In the midst of it, Chennai City had to weather several storms which included trouble with their home ground where the local authority charged exorbitant sums from the new team, a change in manager, a row over player salaries and the acrimonious exit of one of their foreign recruits - Haroon Amiri.
While some of them could be classified as teething issues, the others were brought about by inexperience at this level, especially the spat between Amiri and the new coach Soundararajan which was made public by the coach himself - a strict NO, NO when it comes to preserving a good team morale.
Au Revoir, Robin!
Amidst all these off-field issues, the team really struggled on the field in the initial phase. The focus while recruitment was to assemble a young and fit squad. Apart from a 34-year-old Denson Devadas and 30-year-old Karanjit Singh, most of the first team players were well under 30.
But their form remained woeful with just four points in the initial five games. Two more defeats to Shillong Lajong and East Bengal later, coach Robin Charles Raja found himself unceremoniously sacked. More than the results, it was also his decision to stick to his foreign imports rather than the local players which irked the management.
With results failing to improve and the management feeling their philosophies were being compromised, Robin Charles’ time was brought to an end, quite harshly, and in came V Soundararajan, who was managing in the local Chennai Football Association (CFA) senior division league.
In keeping with the policy of exposing local players, the new coach blooded a couple of wingers from the local league - Edwin Vanspaul and Nandhakumar S who were incidentally scouted by Robin Charles Raja - and Nandha proved to be a revelation. He also benched Marcos Vinicius, who was berated publicly quite a few times and tried out several local players, namely Michael Regin and Michael Soosai Raj who are brothers incidentally and Raegan Albarnas.
Being the first side from Tamil Nadu to play in the country’s top-flight since Indian Bank in 2004, there was a definite attempt to uphold the Tamil pride which was evident in the way the team dedicated the season to the former Chief Minister J. Jayalalithaa, fondly called ‘Amma’, who passed away in December 2016.
They also expressed solidarity with the ‘Jallikattu’ protests which flared up all over the state in January, demanding that the bull-taming sport be legalised again, as they looked to strike a chord with the local fans.
A tactical tweak and a big scalp
Soundararajan implemented a 4-4-1-1 which in reality was a 4-5-1 with Charles doing all the running up front. The results improved, but not dramatically, though an easier run of fixtures did help him early on. But they became a tough team to defeat at home, evidenced by the two wins and three draws they picked up in six home games under Soundararajan.
But up until their final two home games, against Bengaluru FC and East Bengal, the team had not produced an eye-catching result, which was dearly wanted by those in the echelons of power.

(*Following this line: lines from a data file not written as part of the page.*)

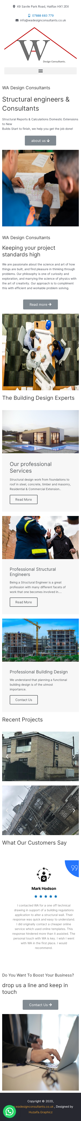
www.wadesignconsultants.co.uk (30, 1106)
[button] (40, 70)
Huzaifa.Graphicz (40, 1112)
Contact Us (23, 700)
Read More (23, 499)
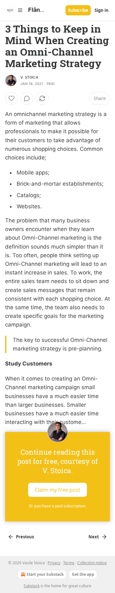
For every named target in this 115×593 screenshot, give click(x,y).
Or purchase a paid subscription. (57, 506)
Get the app (83, 574)
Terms (68, 563)
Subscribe (78, 10)
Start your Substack (45, 574)
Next (93, 537)
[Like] (11, 98)
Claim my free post (57, 489)
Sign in (102, 10)
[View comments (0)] (26, 98)
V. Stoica (29, 77)
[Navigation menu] (14, 10)
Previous (25, 537)
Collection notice (92, 563)
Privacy (54, 563)
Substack (32, 586)
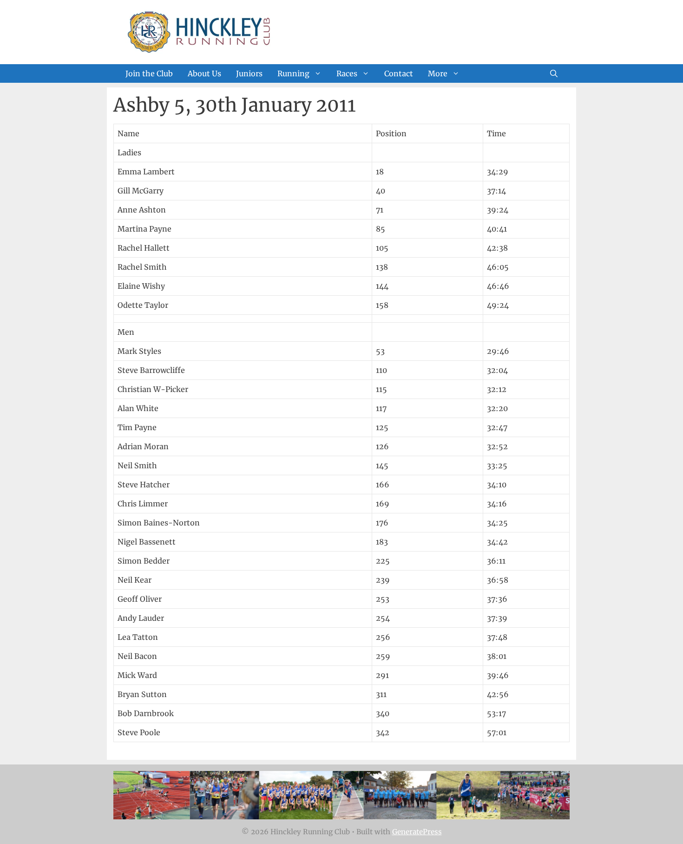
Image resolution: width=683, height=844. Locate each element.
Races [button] (346, 73)
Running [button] (293, 73)
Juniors (249, 73)
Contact (398, 73)
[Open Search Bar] (554, 73)
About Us (204, 73)
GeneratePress (417, 831)
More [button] (437, 73)
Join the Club (149, 73)
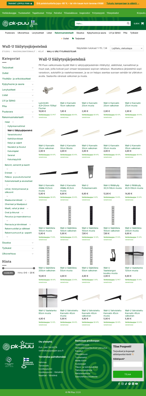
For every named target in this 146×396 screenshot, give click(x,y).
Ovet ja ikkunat (12, 212)
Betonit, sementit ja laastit (17, 165)
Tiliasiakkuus (70, 13)
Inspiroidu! (84, 13)
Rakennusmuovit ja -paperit (18, 232)
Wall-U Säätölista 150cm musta (90, 229)
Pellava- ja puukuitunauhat (18, 177)
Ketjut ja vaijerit (15, 143)
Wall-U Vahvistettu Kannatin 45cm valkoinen (134, 313)
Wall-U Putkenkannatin (89, 186)
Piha (125, 33)
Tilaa (127, 374)
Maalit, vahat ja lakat (14, 208)
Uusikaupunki (45, 369)
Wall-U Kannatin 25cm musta (133, 104)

“Considering the time that we have been given we most certainly are doing our best to put up a competitive squad which I am sure will put up a good fight and on the way hopefully make few upsets,” Vikram Murali had told Goal back in December.
It would come - first a draw against the defending champions and in the last home match of the season, an opportunistic but crucial win against East Bengal. More heartening was the fact that at times the chants of the loud travelling East Bengal fans were drowned out by a not-so-large but enthusiastic home support.
The season began with plenty of obstacles but Chennai City have soldiered on and now have ended their home season with the proverbial BANG. Though the team could still end finishing at the bottom (insulated from relegation of course), there is a quiet satisfaction among the team management with how their home season panned out.